------ Source information ------

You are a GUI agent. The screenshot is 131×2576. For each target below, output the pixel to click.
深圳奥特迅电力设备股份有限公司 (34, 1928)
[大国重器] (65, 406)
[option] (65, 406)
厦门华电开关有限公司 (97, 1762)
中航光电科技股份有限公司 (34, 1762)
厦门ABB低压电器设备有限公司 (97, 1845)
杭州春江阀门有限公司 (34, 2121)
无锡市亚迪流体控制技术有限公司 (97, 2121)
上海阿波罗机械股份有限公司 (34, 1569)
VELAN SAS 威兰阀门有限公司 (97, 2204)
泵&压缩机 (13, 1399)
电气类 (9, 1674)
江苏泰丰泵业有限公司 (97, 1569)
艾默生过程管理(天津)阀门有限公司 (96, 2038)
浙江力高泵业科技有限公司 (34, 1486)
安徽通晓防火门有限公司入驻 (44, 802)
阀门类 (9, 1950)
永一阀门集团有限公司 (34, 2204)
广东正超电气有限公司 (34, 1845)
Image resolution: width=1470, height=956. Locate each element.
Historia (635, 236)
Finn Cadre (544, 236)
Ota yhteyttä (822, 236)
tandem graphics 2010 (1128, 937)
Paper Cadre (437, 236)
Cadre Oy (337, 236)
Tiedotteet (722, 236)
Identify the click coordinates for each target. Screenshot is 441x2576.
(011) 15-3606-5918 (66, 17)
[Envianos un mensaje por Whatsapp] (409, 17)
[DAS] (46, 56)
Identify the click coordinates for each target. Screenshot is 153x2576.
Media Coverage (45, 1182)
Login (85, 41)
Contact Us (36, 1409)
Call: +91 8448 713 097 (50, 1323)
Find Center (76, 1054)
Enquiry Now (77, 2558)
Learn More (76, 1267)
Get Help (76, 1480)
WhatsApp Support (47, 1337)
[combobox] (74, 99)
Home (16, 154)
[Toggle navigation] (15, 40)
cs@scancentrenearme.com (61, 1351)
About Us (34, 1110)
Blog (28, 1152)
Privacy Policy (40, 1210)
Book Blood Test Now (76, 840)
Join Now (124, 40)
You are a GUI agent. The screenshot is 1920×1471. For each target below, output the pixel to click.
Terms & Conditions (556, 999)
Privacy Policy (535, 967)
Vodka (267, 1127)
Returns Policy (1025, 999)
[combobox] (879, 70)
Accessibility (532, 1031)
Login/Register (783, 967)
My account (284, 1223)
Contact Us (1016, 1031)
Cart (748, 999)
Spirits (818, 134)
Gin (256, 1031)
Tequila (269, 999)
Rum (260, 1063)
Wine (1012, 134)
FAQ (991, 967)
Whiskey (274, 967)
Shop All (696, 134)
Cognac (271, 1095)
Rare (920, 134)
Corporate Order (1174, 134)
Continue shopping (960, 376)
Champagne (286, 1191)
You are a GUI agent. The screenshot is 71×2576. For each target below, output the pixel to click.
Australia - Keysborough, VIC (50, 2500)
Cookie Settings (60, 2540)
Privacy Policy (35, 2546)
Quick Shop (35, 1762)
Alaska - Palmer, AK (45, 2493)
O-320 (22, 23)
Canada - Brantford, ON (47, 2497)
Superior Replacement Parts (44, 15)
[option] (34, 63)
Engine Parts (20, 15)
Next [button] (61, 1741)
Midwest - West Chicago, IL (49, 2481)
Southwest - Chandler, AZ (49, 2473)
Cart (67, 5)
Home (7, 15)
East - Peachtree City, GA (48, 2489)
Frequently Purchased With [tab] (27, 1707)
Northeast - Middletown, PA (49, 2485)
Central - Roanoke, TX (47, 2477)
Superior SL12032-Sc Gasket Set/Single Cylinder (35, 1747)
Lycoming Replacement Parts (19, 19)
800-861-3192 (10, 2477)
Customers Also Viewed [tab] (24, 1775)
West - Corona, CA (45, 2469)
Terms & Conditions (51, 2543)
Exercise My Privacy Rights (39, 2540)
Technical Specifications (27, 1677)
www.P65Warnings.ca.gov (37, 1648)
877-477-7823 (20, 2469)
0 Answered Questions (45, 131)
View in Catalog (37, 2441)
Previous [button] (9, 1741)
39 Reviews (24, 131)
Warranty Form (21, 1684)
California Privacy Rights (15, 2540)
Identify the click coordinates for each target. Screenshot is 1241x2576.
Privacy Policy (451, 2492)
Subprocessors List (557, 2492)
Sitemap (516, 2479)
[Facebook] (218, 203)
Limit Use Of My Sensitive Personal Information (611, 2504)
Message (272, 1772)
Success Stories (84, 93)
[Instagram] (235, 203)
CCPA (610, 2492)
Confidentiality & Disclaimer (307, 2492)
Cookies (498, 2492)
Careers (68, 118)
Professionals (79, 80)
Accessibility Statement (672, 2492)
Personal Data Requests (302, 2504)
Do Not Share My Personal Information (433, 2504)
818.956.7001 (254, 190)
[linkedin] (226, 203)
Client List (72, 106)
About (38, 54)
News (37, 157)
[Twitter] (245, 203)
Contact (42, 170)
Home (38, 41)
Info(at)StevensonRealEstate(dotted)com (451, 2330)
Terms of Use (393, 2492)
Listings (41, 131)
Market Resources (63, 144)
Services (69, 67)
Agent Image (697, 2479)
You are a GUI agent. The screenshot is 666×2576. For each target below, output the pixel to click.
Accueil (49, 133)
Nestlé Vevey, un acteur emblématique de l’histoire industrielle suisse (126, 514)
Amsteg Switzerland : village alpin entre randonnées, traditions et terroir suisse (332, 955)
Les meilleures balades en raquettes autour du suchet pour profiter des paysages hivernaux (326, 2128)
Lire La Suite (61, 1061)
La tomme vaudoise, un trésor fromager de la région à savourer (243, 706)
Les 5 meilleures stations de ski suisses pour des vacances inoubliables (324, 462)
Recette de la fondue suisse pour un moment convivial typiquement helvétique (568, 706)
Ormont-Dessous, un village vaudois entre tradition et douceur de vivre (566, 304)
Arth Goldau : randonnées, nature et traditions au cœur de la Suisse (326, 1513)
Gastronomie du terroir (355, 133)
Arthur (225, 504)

------

In the entries above, the lines between the one holding "Superior SL12032-Sc Gasket" and the one holding "Professionals (79, 80)", inclusive, are to be printed exactly as written, and those alone.

Superior SL12032-Sc Gasket Set/Single Cylinder (35, 1747)
Lycoming Replacement Parts (19, 19)
800-861-3192 (10, 2477)
Customers Also Viewed [tab] (24, 1775)
West - Corona, CA (45, 2469)
Terms & Conditions (51, 2543)
Exercise My Privacy Rights (39, 2540)
Technical Specifications (27, 1677)
www.P65Warnings.ca.gov (37, 1648)
877-477-7823 (20, 2469)
0 Answered Questions (45, 131)
View in Catalog (37, 2441)
Previous [button] (9, 1741)
39 Reviews (24, 131)
Warranty Form (21, 1684)
California Privacy Rights (15, 2540)
Identify the click coordinates for each target. Screenshot is 1241x2576.
Privacy Policy (451, 2492)
Subprocessors List (557, 2492)
Sitemap (516, 2479)
[Facebook] (218, 203)
Limit Use Of My Sensitive Personal Information (611, 2504)
Message (272, 1772)
Success Stories (84, 93)
[Instagram] (235, 203)
CCPA (610, 2492)
Confidentiality & Disclaimer (307, 2492)
Cookies (498, 2492)
Careers (68, 118)
Professionals (79, 80)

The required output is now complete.